A curtained off space to hide the naked. Those who lived there will, I’m sure, soon write about the living arrangements (Carol, Cathy, Rod?) – too Byzantine, or Florentian maybe, for me to document.
Sometime, in June maybe, we were working, laying concrete under the basement gratings (see photograph above) – where if you looked up you could see people standing above, which was just as you’d imagine. We were setting up the alcoves beneath the set-back pavement, or sidewalk as I’d call it now, with a view to have sleeping cots there, instead of valuable art-space upstairs. ‘Course they didn’t on account of the rain dribbling through the grating, as I told poncy Rod, who said they’d put up “rain protection” ground sheets. He didn’t like that, and I was out of there for a while.
I ruined my first pair of Dr. Maarten’s (later to be renown as ‘Doc Marten’s) good boots, whilst laying concrete there.
•••
Basset Road
A month or so after they move in, on a Saturday, Barney very formally invites me over, from my place down a couple of blocks, on Basset Road. This was a second floor flat which I shared with that creative feline, the Hungarian, Diney Bercel, who worked as an architect in Florence after the floods, and the now renowned LA Museum antique-restorer, the gorgeous Rita George. Ah, it was heaven, until the jealousy of course.
Space Doubt
The following story is totally false, I must have dreamed it after Paul Gorham first shewed me a picture of the Stonehenge painting.

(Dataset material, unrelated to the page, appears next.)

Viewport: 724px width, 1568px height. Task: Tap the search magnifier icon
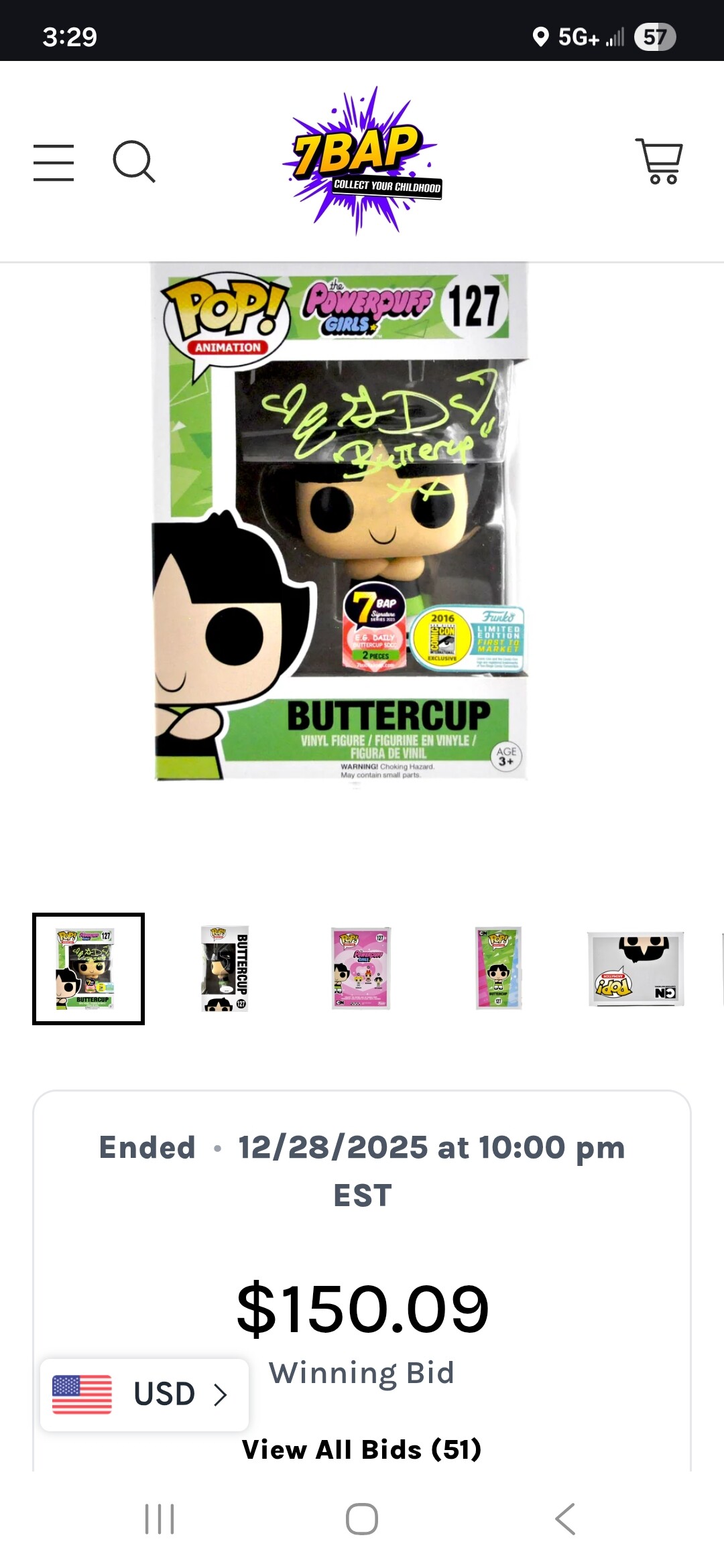coord(134,161)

Paul Olsen who painted the view of Stonehenge in the story, says it was never at 307 Portobello. Like I said, way early on in this venture, I wouldn’t trust my memory in any court case about all this.
Dream:
Barney wants me to look at a painting he’s done for Funky Paul, with input from some of his campy roomies, in particular, the American draft-protester, Rod, who had the ‘idea’ to put mirrors in the purple sci-fi Stonehenge Barney’d been working on, one of a series. I was called in to adjudicate, because of my Stonehenge field-cred. I said I thought the mirrors were kinda flaky. Barney says that’s the downside of commune-work and sighs. But I liked the Stones as being remarkably accurate. Great colour, a night on the plains, where the telegraph poles are singing their lonely song, if you put your ear to them, just like Leadbelly spoke about. When he finished it, Barney was going to send it to Funky Paul In LA, which he did at great expense, so Paul could bring it back over with him when he returned. Which didn’t make sense, but then this was… End dream.
•••
Back in reality as it was
Then all that crew got turfed-out at the instigation of Ted Moulton doing a Rackman, tryin’ to up the income on the property, at Barney’s expense. The merry band was breaking up. Moulton, rented it to the former ex-Rolling Stone magazine London-edition crew, for their new pursuit, Friends. Then, when he went down Carey Street, (bankrupt) they, Frendz with a z, sometimes paid the bank. Barney moves uptown to the railway-line council-house and commuted six blocks to work at Friends where he formed some of the best graphic work ever seen on newsprint.